3.species_tree_analysis.md

Species tree

This pipeline was taylored to deal with whole-exome data, where I wanted to obtain alignments from exome target regions but preserving whole-genome coordinates. Furthermore, the fact that I have a different reference per species precludes the use of programs to manipulate vcf files, such as vcftools, that assume a common reference for all individuals.

There are some preliminary files that we should create to complete each species tree analysis.

1. Generate consensus fasta per individual and chromosome (as described here)

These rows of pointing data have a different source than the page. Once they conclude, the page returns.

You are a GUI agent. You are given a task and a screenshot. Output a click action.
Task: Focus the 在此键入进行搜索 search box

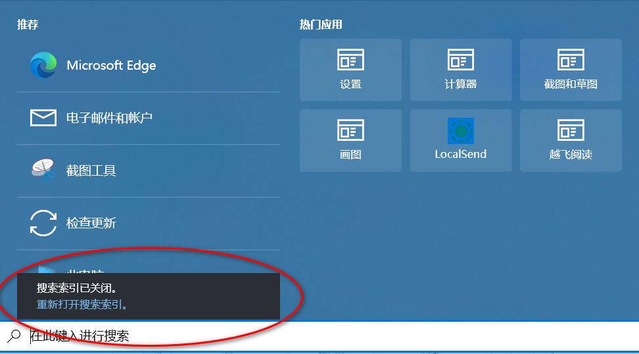[x=263, y=336]
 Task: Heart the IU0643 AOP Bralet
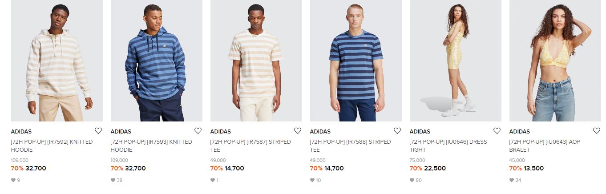click(597, 131)
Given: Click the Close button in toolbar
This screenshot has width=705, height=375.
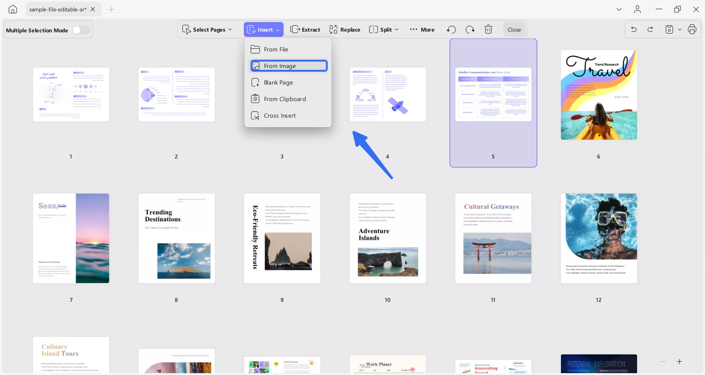Looking at the screenshot, I should [x=514, y=29].
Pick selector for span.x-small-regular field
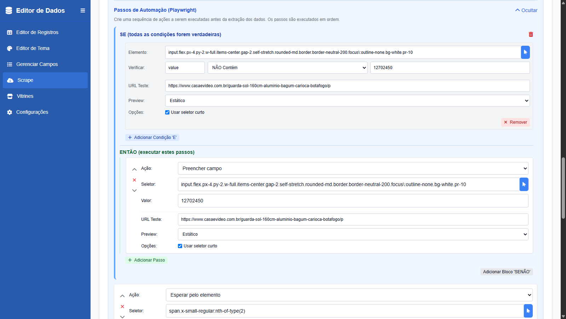Screen dimensions: 566x319 pyautogui.click(x=528, y=311)
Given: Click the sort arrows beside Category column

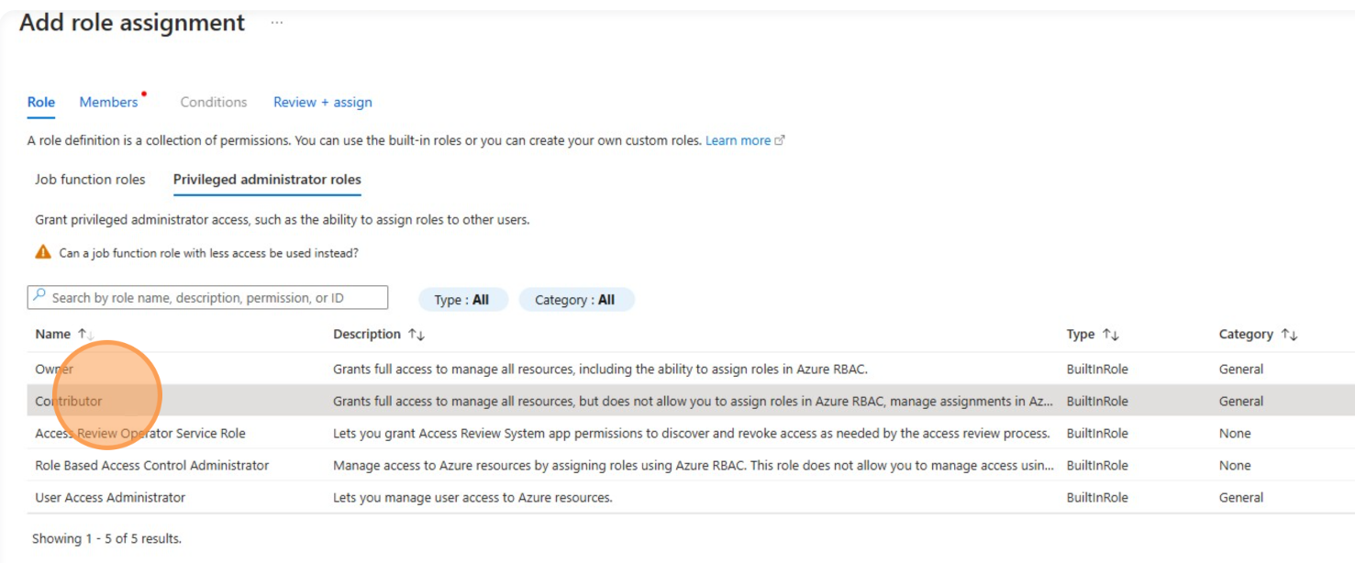Looking at the screenshot, I should [x=1289, y=335].
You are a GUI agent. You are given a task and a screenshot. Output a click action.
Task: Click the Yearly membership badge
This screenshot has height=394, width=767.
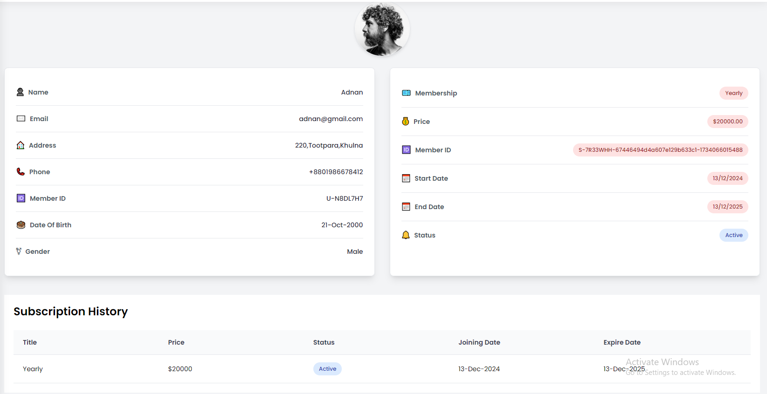tap(733, 93)
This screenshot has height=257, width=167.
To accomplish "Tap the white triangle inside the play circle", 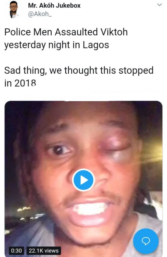I will tap(84, 180).
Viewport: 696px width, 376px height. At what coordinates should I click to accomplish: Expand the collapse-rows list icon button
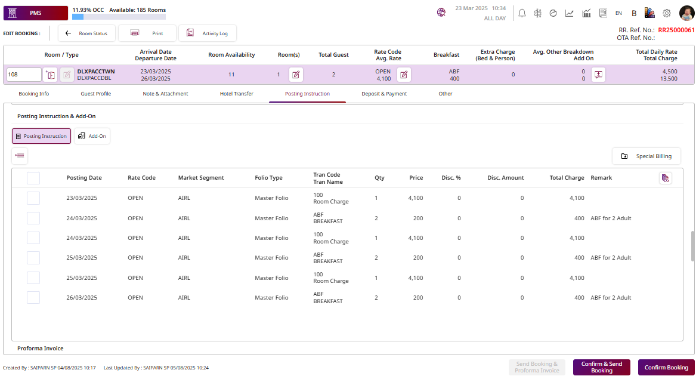20,156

2. Make 50 kb windows across the genome.

Obtain a file with the reference's chromosome sizes. Oryctolagus_cuniculus.OryCun2.0.dna.toplevel.fa is the OryCun2.0 whole genome reference downloaded from ENSEMBL.

faidx --transform chromsizes --out Oryctolagus.chromsizes Oryctolagus_cuniculus.OryCun2.0.dna.toplevel.fa

Create 50 kb windows across the reference and store the coordinates in a bed file.

bedtools makewindows -g Oryctolagus.chromsizes -w 50000 > genome_50kbwindows_g.bed

Then, I separated this big bed file by chromosome (includes ALL chromosomes in the genome):

for chr in $(cut -f 1 genome_50kbwindows_g.bed | sort | uniq); do grep -w $chr genome_50kbwindows_g.bed > $chr"_output.bed"; done

3. Split a bed file with coordinates for your capture targets by chromosome.

1. ASTRAL;
2. SVDquartets;
3. Maximum likelihood tree of a concatenated whole exome alignment (RAxML).

ASTRAL

The theory behind ASTRAL is described in Zhang et al 2018.

Assuming the previous steps were completed, here are the commands I used for the ASTRAL analysis.

1. Create a folder for your ASTRAL analysis. Inside this, create folders for each chromosome.

parallel 'mkdir chr_{}_200' :::: target_chromosomes.txt

2. Place a file with the list of chromosomes target_chromosomes.txt and list of sample IDs samples.txt inside main ASTRAL folder.

3. Generate the 50 kb fasta alignments with create_50kbw_200bp_align.sh. This script calls bedtools, faidx, msa_split (from phas), TriSeq (from TriFusion) and the script seq2line.py.

It will also need the following files and the paths to them:

• samples.txt with list of sample IDs;
• Oryctolagus.chromsizes, a two column file with chromosome name and length;
• Bed files with the target coordinates for each chromosome "$chromosome".bed

This script will call the consensus chromosome fasta for each of your individuals from step 1. It will create multi fasta alignments with all the individuals in samples.txt. These alignments will have genome coordinates, but will be restricted to 50kb regions that overlap with regions that were in our initial capture extended by 200bp. It does this with a bed file with the coordinates of each target in the capture and using bedtools to extend the coordinates by 200bp on either side.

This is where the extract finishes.